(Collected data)
"""

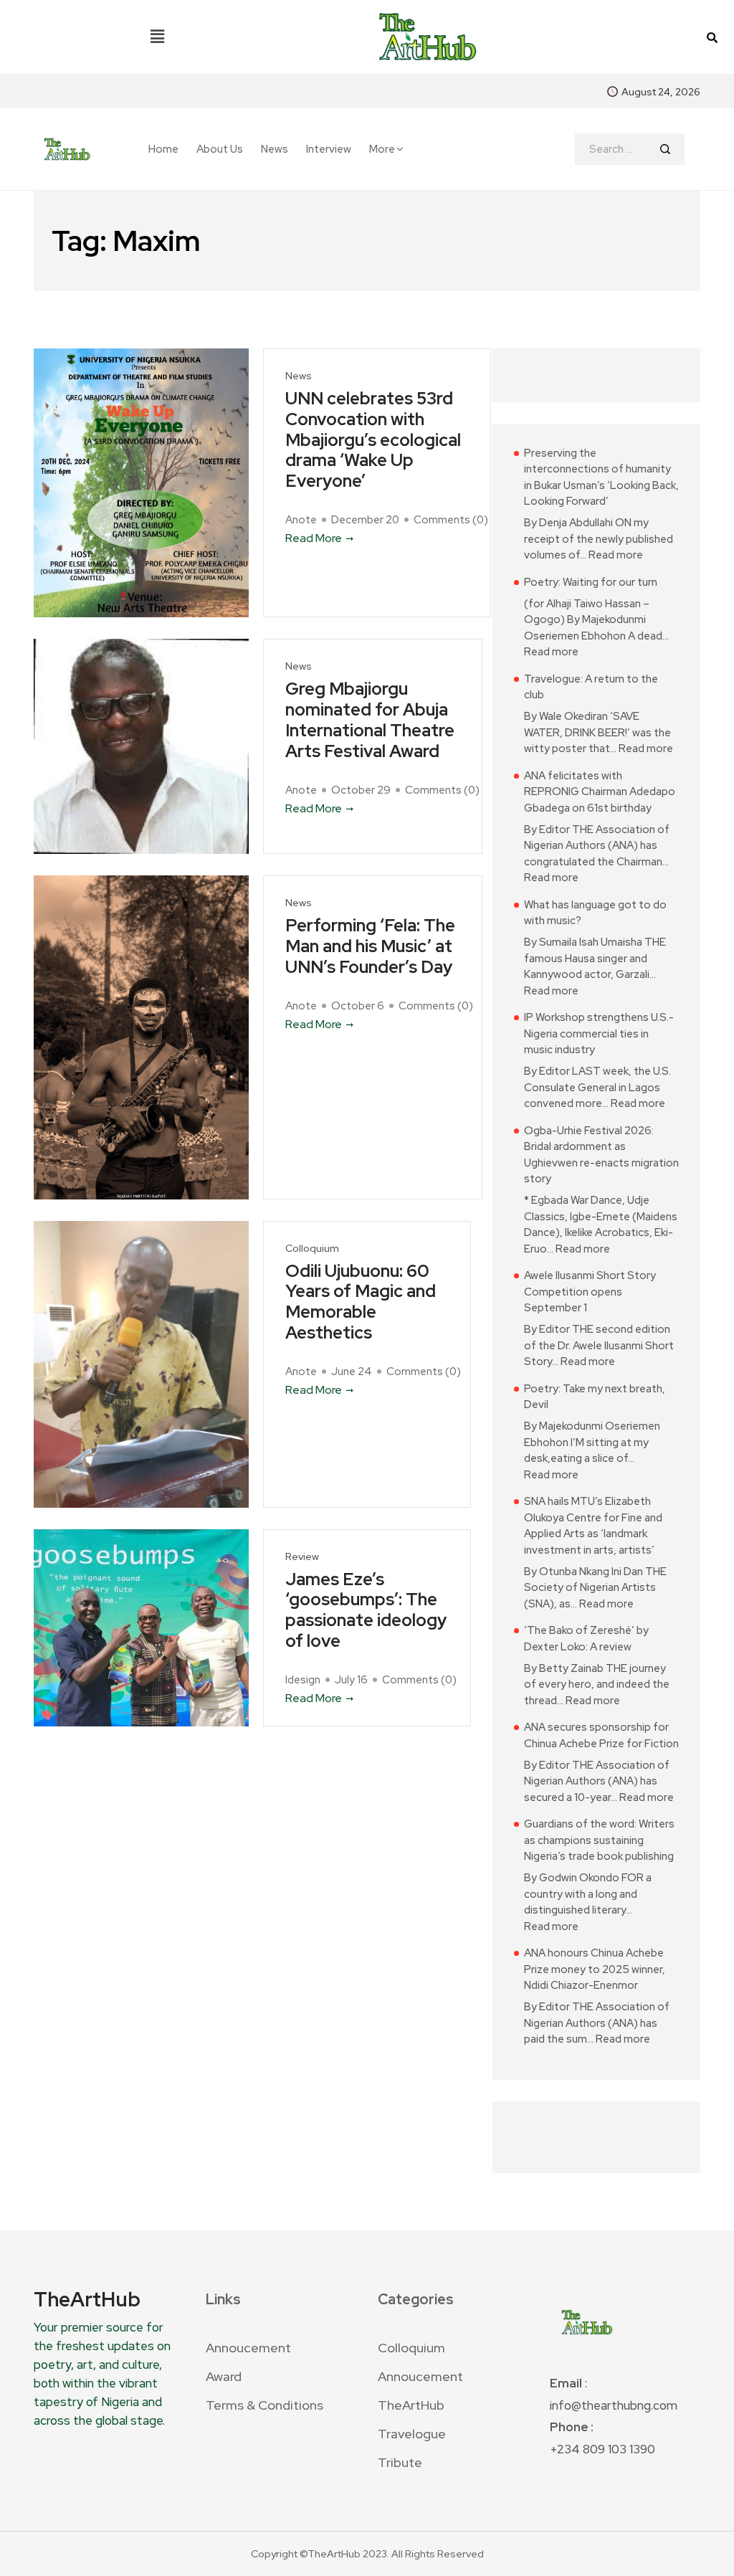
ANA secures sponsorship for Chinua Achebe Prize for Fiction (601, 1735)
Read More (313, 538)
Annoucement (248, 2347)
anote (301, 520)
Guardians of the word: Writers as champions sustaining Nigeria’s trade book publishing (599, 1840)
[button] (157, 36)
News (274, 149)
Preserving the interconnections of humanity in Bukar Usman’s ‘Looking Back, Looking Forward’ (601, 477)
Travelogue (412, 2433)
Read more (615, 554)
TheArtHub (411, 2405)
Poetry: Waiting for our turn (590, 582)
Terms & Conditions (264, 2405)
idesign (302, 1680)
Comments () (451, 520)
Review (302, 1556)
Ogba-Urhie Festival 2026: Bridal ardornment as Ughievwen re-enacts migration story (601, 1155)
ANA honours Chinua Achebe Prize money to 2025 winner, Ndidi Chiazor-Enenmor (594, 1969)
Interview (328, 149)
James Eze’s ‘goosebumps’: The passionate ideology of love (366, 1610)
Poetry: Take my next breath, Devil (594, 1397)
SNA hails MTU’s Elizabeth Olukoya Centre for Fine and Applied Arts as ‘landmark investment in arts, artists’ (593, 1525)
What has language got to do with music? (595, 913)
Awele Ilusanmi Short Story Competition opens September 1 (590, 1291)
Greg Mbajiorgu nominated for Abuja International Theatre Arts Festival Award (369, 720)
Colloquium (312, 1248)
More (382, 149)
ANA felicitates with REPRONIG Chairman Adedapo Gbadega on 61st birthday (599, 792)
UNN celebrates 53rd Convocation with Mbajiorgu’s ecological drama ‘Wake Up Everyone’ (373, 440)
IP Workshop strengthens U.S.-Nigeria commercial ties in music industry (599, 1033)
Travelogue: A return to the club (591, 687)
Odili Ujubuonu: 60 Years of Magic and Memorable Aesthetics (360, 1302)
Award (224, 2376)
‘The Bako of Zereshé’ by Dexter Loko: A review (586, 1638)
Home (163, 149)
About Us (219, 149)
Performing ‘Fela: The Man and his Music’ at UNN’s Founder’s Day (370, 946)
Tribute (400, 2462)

"""

- Instructions for the task: Tally the lines in the records that hold the word "Nigeria", and state only the resulting number.

- Solution: 2